Солнце зацвело огромной, красной бугенвиллеей на холмах Малибу и пустило миллионы своих горячих лепестков в тёмные недра океана. Иногда казалось, будто лепестки эти превращались в маленьких лиловых змеек. Змейки лихо выпрыгивали из воды и исчезали где-то в глубине вечерних облаков…
– Мне это снится, или я живу сейчас в какой-то старой, языческой легенде? – тихо проговорил Игорь, глядя на закат и барабаня пальцами по груди – в такт с “кругом барабанов”.
– Svoboda… – прозвучал где-то рядом мягкий, бархатный голос.

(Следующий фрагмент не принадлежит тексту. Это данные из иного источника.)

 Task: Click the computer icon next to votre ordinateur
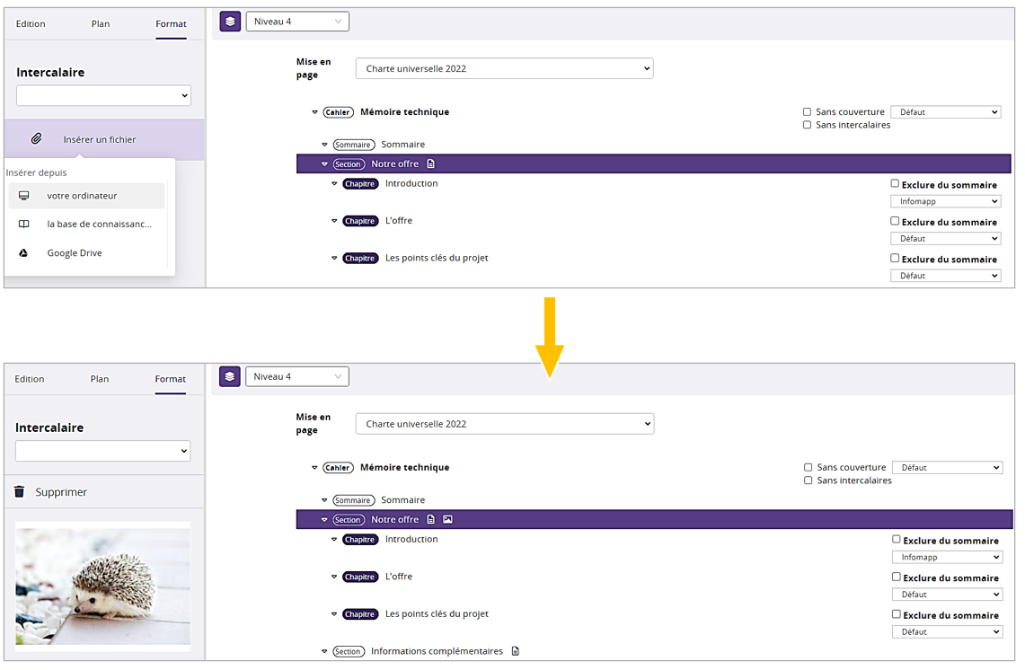[24, 196]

Игорь оглянулся – никого не было рядом… Джессика ушла за пиццей в местную забегаловку. Мэт задержался где-то в районе Санта-Моники. “Послышалось…” – подумал Гордов и снова взглянул на “круг”. На этот раз взгляд его невольно остановился на одной из девушек, танцевавших внутри кольца. Она показалась ему знакомой… Тёмно-русые волны волос, в которые солнце вплетало свой вечерний мёд, облепили её потное, разгорячённое танцем лицо.

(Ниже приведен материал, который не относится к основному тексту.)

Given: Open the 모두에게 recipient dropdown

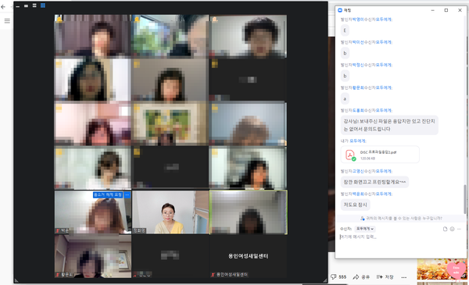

– Это же та официантка с бульвара Сансэт! – Игорь не заметил, как заговорил вслух.
– Давай, давай! – сыпались из “круга” голоса, и бой барабанов усиливался.
Незнакомка ловко и быстро крутила своими бёдрами, выкрикивая при этом что-то несуразно-страстное и стреляя своими зелёными глазами-искрами в толпу. Одна из этих “искр” снова угодила в Игоря. “Кто это?..” – прошептал он, но так и не решился подойти ближе, будто боясь разрушить всё это барабанное таинство и его страстную танцовщицу…

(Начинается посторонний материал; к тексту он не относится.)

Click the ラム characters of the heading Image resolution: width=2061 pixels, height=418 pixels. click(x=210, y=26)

Неуёмные ритмы, звуки и танцы медленно растаяли в глянце кабриолета и ночном воздухе города, наполнявшемся свежими ароматами цитрусов и эвкалипта… В районе полуночи Мэтью и Джессика высадили Игоря у входа в отель, и он окончательно пришёл в себя уже в лобби, когда сонный Баркер протянул ему ключи от общего номера. “На первом этаже. Налево”, – пробурчал менеджер. Скоро перед глазами Гордова предстала комната, разительно отличавшаяся от номера 803. Разодранный линолеум на полу и подержанная мебель придавали ей довольно обшарпанный вид. На потолке развалилась огромная, неуклюже-нарядная люстра с кучей стеклянных гирлянд и одной горящей лампочкой, заставившая постояльцев забыть о том, что потолок этот был когда-то высоким. Ко всему прочему, из него зачем-то торчал большой железный крюк… У левой стены расположились две двухъярусные кровати, снабжённые тоненькими матрасами и постельным бельём. Верхняя койка одной из них пустовала. У правой стены рядом с дверью в смежную комнату соседствовали друг с другом развлекательный центр и кухня, точнее, квадрат старого телевизора и холодильник-лилипут. В центре комнаты, напротив окна с пыльными жалюзи, сидел коренастый, голубоглазый парень лет двадцати пяти и медленно нарезал себе калач охотничьей колбасы маленьким перочинным ножом. Увидев Игоря в дверях, он вдруг расплылся в широкой улыбке и весело прокартавил:
– О, бля!.. Русский приехал.
Нет – поверьте мне! – ничто… ничто так не будоражит душу русскому человеку, как родное матерное слово в неродной стране! “Бля” – это больше не “бля”: это доброе бабушкино “Хочешь борща?”, это шальное школьное “Перемена!”, это старый анекдот про Чапаева… Нет, глубже! Это запах русского духа в избушке у Бабы Яги.
– Да, бля! Русский приехал! – весело отчеканил в ответ Гордов и захлопнул за собой дверь.